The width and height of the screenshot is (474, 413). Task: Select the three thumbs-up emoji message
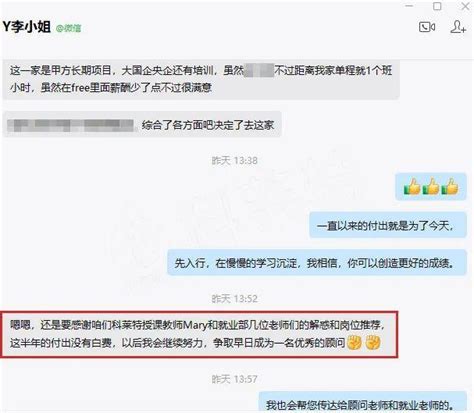tap(431, 187)
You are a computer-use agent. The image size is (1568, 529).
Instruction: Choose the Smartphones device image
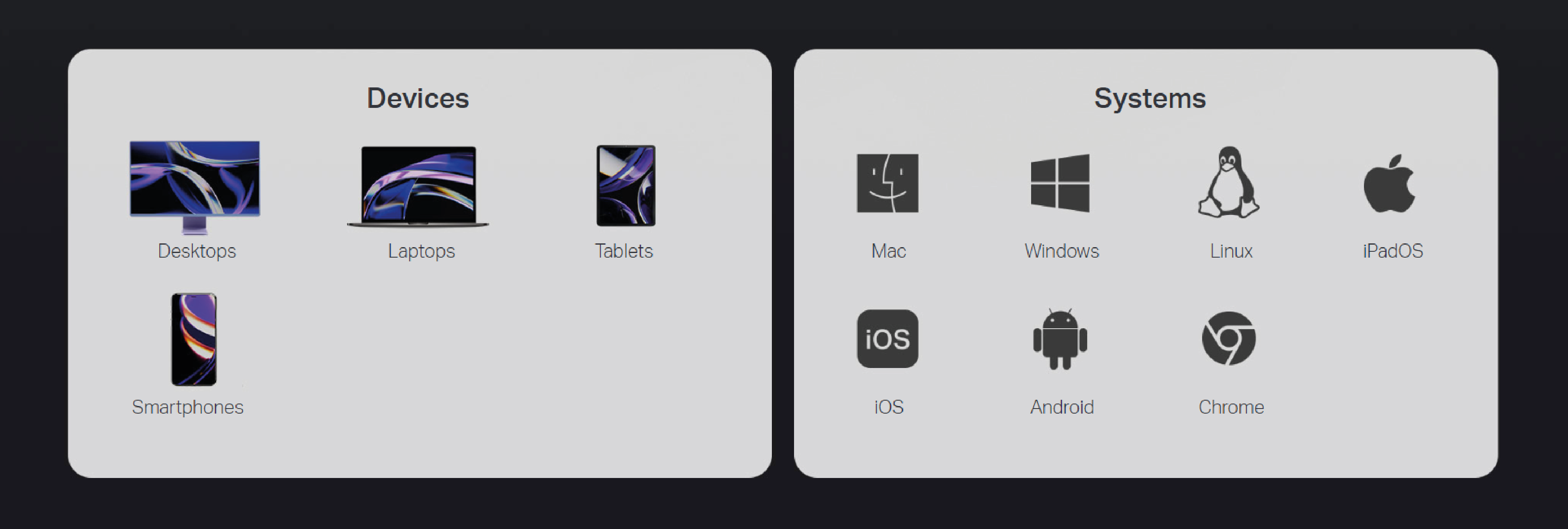(194, 339)
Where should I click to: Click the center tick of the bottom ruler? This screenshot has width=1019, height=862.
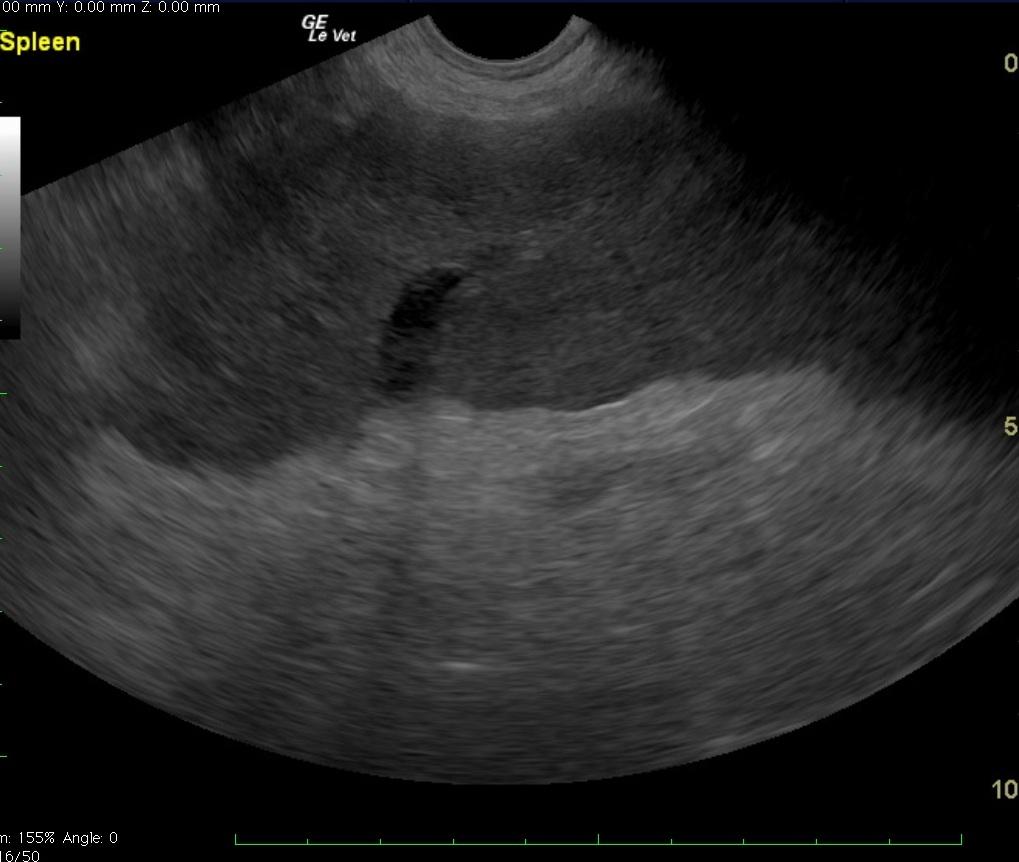tap(598, 839)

**GOAL OF THE EXERCISE**
None of the pictures should appear; copy the rest of the material above exactly.

**YOUR RESPONSE**
The width and height of the screenshot is (474, 413). Task: Select the three thumbs-up emoji message
tap(431, 187)
You are a computer-use agent. The image size is (1568, 529).
Instruction: Choose the Smartphones device image
(194, 339)
Where should I click to: Click the center tick of the bottom ruler? This screenshot has width=1019, height=862.
tap(598, 839)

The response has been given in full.